• _Work request_:
Pick out each line of the records that includes the string "computer", and copy it.

• _Stored items from a collection_:

----

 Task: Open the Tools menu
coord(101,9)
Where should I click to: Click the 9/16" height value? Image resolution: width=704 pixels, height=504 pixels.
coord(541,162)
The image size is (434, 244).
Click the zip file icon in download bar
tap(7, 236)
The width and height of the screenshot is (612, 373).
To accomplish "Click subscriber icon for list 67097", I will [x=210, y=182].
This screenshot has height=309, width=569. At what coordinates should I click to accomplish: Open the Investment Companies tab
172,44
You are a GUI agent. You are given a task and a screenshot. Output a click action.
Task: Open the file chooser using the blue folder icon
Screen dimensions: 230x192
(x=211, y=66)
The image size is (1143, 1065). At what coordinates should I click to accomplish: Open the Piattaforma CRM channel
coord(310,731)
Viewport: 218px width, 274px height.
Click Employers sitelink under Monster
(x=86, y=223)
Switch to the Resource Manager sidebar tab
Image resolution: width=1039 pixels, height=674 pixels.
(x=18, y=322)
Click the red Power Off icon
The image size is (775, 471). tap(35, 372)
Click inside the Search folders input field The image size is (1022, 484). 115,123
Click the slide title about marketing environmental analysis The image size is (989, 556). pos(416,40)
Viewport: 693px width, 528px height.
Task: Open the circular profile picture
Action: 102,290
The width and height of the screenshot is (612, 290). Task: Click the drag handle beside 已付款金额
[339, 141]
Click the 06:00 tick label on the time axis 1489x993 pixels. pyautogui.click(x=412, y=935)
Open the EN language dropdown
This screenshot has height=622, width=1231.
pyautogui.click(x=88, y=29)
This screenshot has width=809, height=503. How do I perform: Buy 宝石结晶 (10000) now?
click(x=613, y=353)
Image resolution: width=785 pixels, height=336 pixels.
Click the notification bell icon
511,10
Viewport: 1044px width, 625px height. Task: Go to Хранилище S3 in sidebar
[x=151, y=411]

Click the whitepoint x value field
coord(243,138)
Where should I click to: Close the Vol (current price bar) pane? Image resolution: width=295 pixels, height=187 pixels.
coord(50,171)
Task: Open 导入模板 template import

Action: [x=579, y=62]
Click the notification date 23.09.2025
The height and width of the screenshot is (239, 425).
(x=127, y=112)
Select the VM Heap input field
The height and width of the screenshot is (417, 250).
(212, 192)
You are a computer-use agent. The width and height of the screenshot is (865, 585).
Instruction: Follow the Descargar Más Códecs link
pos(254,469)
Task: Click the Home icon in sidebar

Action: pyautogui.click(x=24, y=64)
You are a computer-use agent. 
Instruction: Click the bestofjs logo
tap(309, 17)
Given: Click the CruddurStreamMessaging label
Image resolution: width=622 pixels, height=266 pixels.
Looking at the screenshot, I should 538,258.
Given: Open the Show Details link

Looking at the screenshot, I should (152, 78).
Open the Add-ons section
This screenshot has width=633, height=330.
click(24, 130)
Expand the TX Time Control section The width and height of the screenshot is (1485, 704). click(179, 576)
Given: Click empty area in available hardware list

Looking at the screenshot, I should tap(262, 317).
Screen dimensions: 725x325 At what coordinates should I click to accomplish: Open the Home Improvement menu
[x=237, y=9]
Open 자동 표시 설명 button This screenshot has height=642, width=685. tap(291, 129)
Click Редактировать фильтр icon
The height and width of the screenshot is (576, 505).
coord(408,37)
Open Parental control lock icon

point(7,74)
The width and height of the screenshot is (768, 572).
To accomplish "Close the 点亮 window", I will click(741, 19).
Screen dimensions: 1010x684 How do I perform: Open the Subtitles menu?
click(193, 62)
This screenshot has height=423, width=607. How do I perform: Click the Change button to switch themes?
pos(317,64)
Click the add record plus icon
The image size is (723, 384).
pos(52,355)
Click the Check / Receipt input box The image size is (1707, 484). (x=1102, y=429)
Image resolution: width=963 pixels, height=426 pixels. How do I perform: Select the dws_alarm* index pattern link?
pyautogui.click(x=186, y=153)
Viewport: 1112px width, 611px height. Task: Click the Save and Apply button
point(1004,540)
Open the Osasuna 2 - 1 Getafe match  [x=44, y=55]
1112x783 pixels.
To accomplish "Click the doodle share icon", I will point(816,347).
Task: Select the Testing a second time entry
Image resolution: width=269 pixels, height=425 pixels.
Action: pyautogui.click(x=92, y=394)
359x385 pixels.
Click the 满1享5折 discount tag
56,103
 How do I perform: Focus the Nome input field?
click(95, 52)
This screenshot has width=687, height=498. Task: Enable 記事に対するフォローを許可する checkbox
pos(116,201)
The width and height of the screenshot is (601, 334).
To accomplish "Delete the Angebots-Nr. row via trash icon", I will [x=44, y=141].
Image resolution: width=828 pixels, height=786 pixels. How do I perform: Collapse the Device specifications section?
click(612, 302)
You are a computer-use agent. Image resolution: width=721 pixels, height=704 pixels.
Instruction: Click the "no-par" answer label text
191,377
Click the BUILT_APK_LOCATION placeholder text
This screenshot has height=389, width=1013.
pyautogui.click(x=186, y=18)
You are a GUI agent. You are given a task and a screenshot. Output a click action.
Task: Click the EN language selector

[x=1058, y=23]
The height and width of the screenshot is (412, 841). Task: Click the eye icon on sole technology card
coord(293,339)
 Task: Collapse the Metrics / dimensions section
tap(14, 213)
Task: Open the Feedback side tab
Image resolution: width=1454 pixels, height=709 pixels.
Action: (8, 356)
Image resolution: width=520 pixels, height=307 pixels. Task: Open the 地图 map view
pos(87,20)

----

• _Output below_:
You are a computer-use agent. The width and height of the screenshot is (865, 585).
You are a computer-use agent. 
You are a computer-use agent. Image resolution: width=721 pixels, height=704 pixels.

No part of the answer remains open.